Читать книгу St. Petersburg. Eine Stadt in Biographien - Christiane Bauermeister - Страница 10
ОглавлениеKATHARINA DIE GROSSE
1729–1796
Die Prinzessin aus Deutschland war eine kluge und leidenschaftliche Frau, gebildete Kunstsammlerin und große Zarin. Eine würdige Nachfolgerin Peter des Großen. Sie starb nach einem Lachanfall …
Ihr Kindheitstraum, einmal Königin zu werden, wurde belächelt, denn ihre Herkunft war viel zu unbedeutend. Als knapp 15-Jährige betrat sie im Februar 1744 die Petersburger Bühne, und die gehörte ihr bis zum Ende des Jahrhunderts: Katharina die Große, Tochter eines deutschen Kleinfürsten. Wie konnte es dazu kommen?
20 Jahre hatte die Tochter Peter des Großen, Zarin Elisabeth, Russland beherrscht. Weil sie kinderlos blieb, adoptierte sie den Sohn ihrer Schwester Anna, Peter Herzog von Holstein-Gottorp. Diese war nach der Geburt Peters an Schwindsucht gestorben. Doch er erwies sich als Enttäuschung: Infantil, ungebildet und gewalttätig soll er gewesen sein. Eine Heirat sollte die Rettung bringen. Auf Rat von Friedrich II. ließ Elisabeth eine unbedeutende deutsche Prinzessin nach Petersburg kommen. Sophie von Anhalt-Zerbst, Tochter eines preußischen Gouverneurs aus Stettin, wurde Peter, dem Neffen der Zarin Elisabeth, zur Frau gegeben und russisch-orthodox auf den Namen Katharina getauft.

--

Ziel der Aufgabe
Beantworte kurz anhand des Textes über Katharina die Große:
1. In welchem Monat und Jahr betrat sie die Petersburger Bühne?
2. Wie viele Jahre hatte Zarin Elisabeth Russland beherrscht?
3. Auf wessen Rat ließ Elisabeth eine deutsche Prinzessin nach Petersburg kommen?
Die Daten stammen aus einer anderen Quelle.

Datenabschnitt
--

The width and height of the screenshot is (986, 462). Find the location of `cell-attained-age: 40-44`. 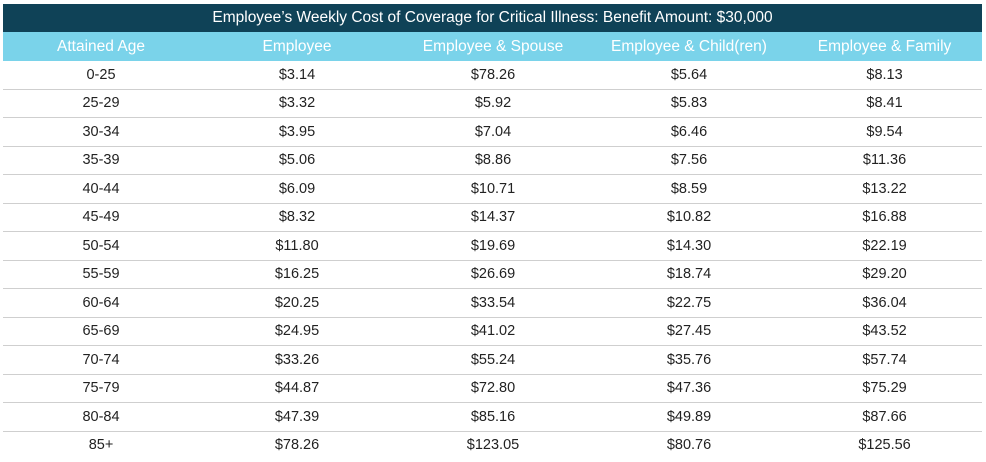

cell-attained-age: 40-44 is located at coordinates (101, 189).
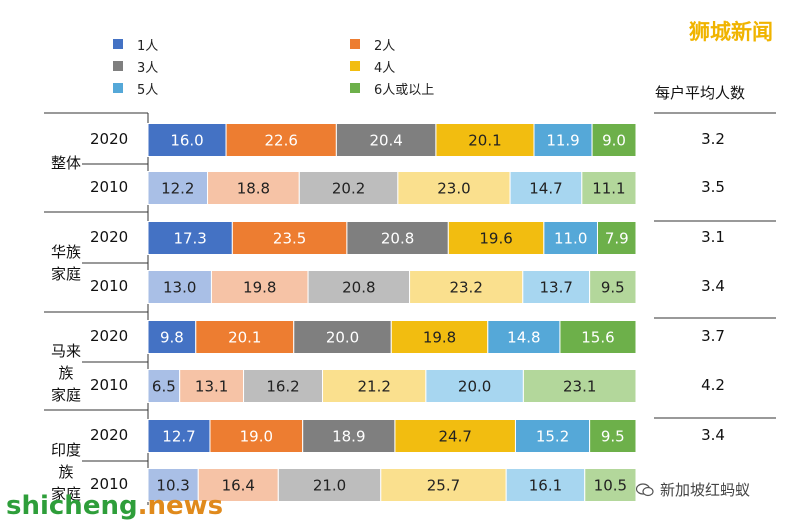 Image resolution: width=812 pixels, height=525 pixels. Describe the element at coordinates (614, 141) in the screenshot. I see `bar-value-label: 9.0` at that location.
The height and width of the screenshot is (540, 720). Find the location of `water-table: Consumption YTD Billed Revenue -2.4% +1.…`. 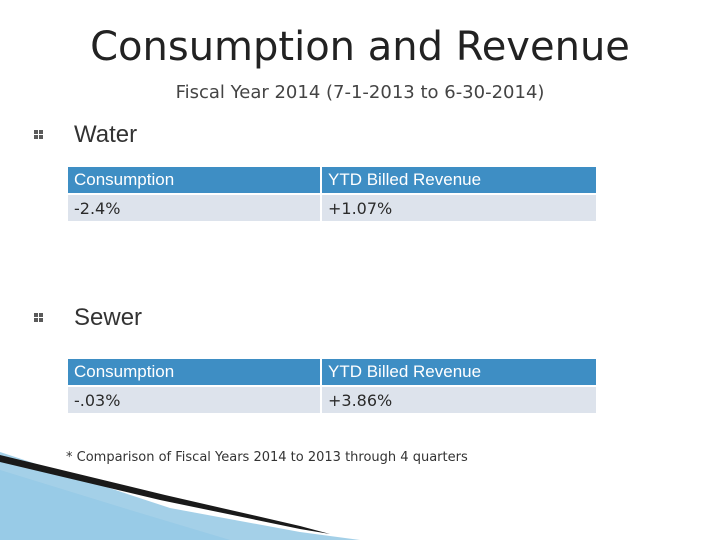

--

Die Antwort
1. Im Februar 1744
2. 20 Jahre
3. Auf Rat von Friedrich II.